71 years after day of infamy, Pittsburgh schools plan no Pearl Harbor programs
Roscoe Mulvey carries with him a sense of the role he and other veterans played in World War II.
“To be called upon to protect the country,” said Mulvey, 89, a Harmony resident who was wounded on Aug. 25, 1944, in Troyes, France. “You didn't worry about being killed; we just did what we had to do.”
As World War II veterans and others pause on Friday to remember the day 71 years ago that catapulted a generation into war, some worry their stories are lost to generations of youngsters who don't know what happened.
Just before 8 a.m. Dec. 7, 1941, the Japanese attacked Pearl Harbor, Hawaii, sinking or badly damaging 18 ships and destroying or damaging nearly 350 aircrafts. American deaths numbered 2,403, including 68 civilians. More than 1,100 military personnel and civilians were wounded.
No special programs will mark the day in Pittsburgh Public Schools, the state's second-largest school district, where students learn about Pearl Harbor in 11th-grade history classes, spokesperson Ebony Pugh said. Several other school districts also said they planned no programs.
“There's not as many of those guys left, not as many able to visit schools,” said Ron Conley, Allegheny County's director of Veterans Services. “It depends on the school. If they don't say the Pledge of Allegiance, why would they talk about Pearl Harbor?”
About 45,000 World War II veterans live in Allegheny County, many in personal care homes, he said.
Westmoreland County is home to 4,100 World War II veterans, according to Matt Zamosky, director of the the county's Veterans Affairs office.
Seneca Valley High School history teacher James Lucot taught students about Pearl Harbor on Thursday. Lucot, who visited Pearl Harbor this summer, supplements the textbook with what he has learned from talking to veterans.

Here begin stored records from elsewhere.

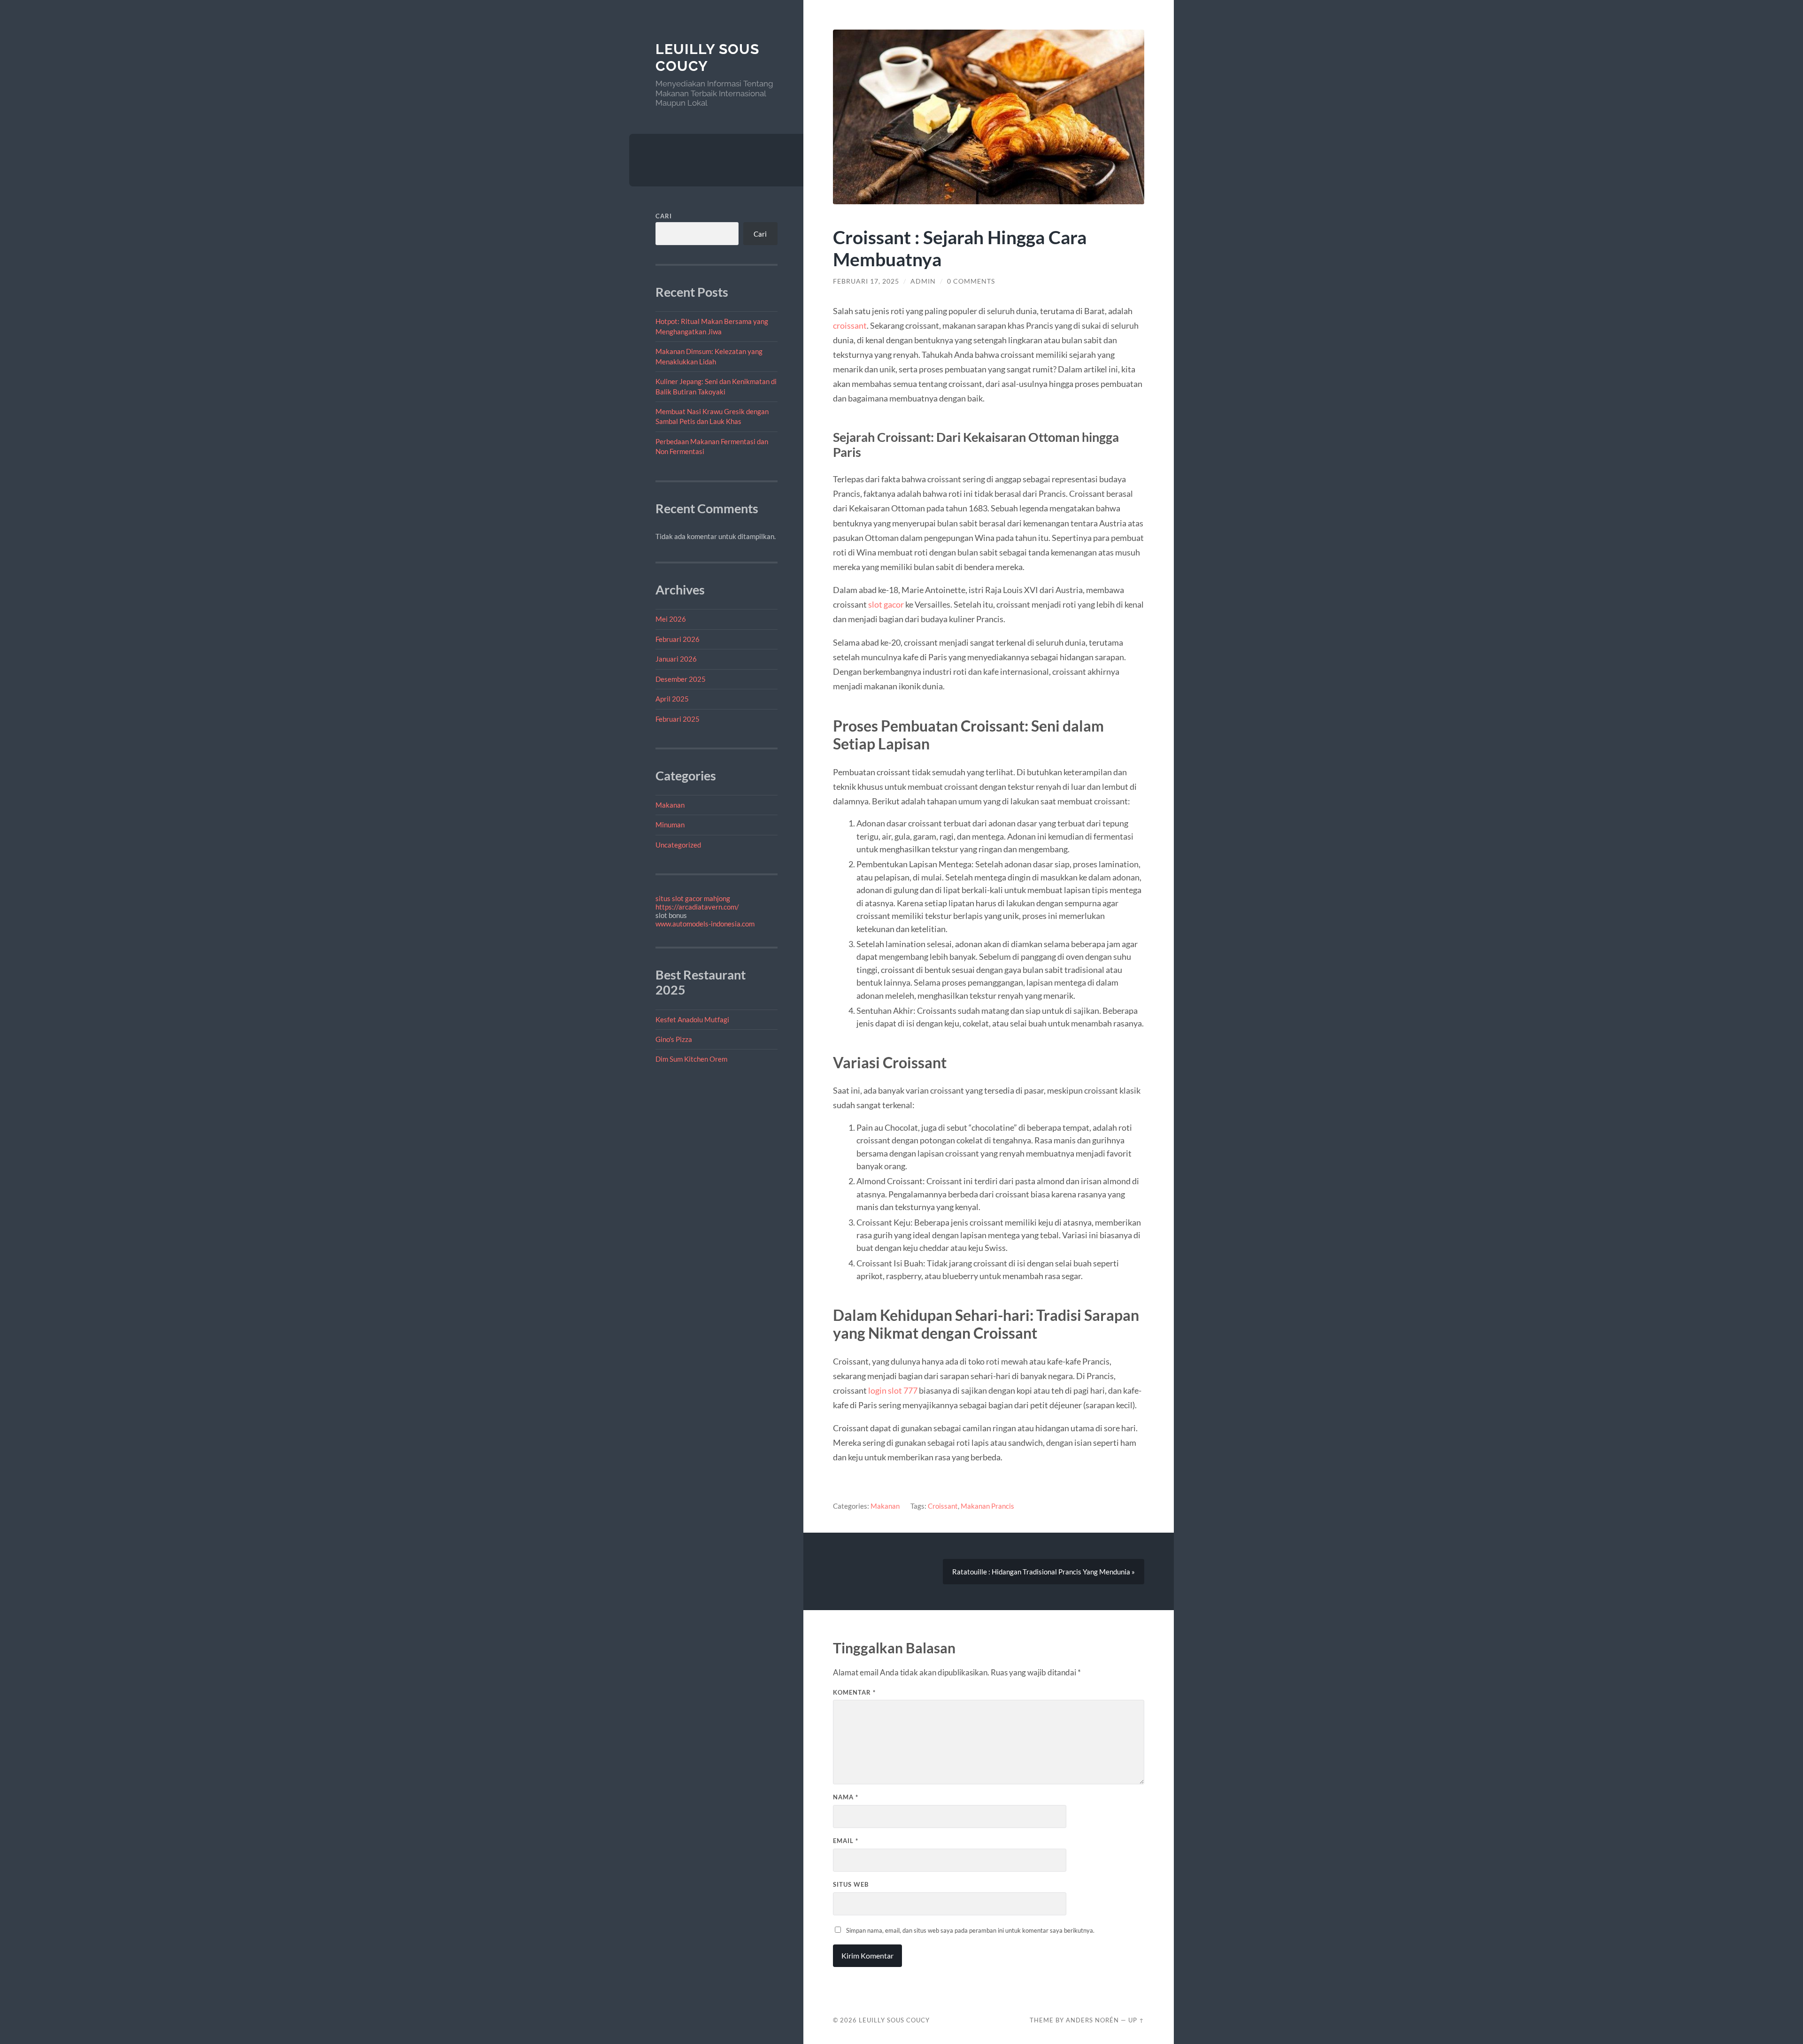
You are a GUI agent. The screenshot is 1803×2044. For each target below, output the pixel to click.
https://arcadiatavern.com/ (697, 906)
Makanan (670, 805)
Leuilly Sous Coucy (707, 57)
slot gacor (886, 604)
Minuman (670, 824)
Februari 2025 (677, 719)
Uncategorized (678, 845)
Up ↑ (1136, 2020)
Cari (663, 216)
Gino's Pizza (673, 1039)
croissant (850, 325)
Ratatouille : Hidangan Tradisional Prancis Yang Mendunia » (1043, 1571)
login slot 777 (892, 1390)
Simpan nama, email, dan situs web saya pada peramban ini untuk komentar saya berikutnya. (970, 1930)
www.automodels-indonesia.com (705, 923)
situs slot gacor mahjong (692, 898)
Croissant (943, 1506)
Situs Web (851, 1884)
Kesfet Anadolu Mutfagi (692, 1019)
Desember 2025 (680, 679)
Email (845, 1840)
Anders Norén (1092, 2020)
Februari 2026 (677, 639)
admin (923, 281)
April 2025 (672, 698)
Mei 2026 (670, 619)
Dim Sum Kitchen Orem (691, 1059)
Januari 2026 (676, 659)
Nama (845, 1797)
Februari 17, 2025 (866, 281)
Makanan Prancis (987, 1506)
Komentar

“I've learned way more in one hour with those fellows than I have in books,” Lucot said.
Michael Peuler, a Vietnam War veteran from Cranberry, considers World War II veterans an extraordinary group.
“The average person can't understand how scared scared is. ... You react, you do your job, but when it's over, you can't imagine how you did it,” said Peuler, who attended a veterans breakfast this week on behalf of his father-in-law, Howard C. Dillaman, who fought in the Battle of the Bulge and was in the third wave at Normandy. He died last year at 91.
Complaints that younger generations don't recognize the sacrifices of older ones are not new, a military historian said.
“If we had a 150-year-old Civil War veteran alive today, he'd be saying the same thing about the Civil War,” said Doug Sterner, a Vietnam War veteran and military historian in Alexandria, Va. “The Pearl Harbor story is one that will never be lost to time.”
Many people dropped out of high school after the Pearl Harbor attack and signed up for military service. Once there, they continued to volunteer.
“When I flew 200 hours, I went back and volunteered for two more 25-hour increments,” said Thomas W. Shepard Jr., 92, of Cranberry, a former P-47 fighter pilot.
Today's attitudes are different, said Todd DePastino, executive director of the Veterans Breakfast Club, which brings vets together to share stories.
“Just one half of 1 percent of all eligible people serve,” DePastino said. “There is an increasing gap between people who served and those who did not.”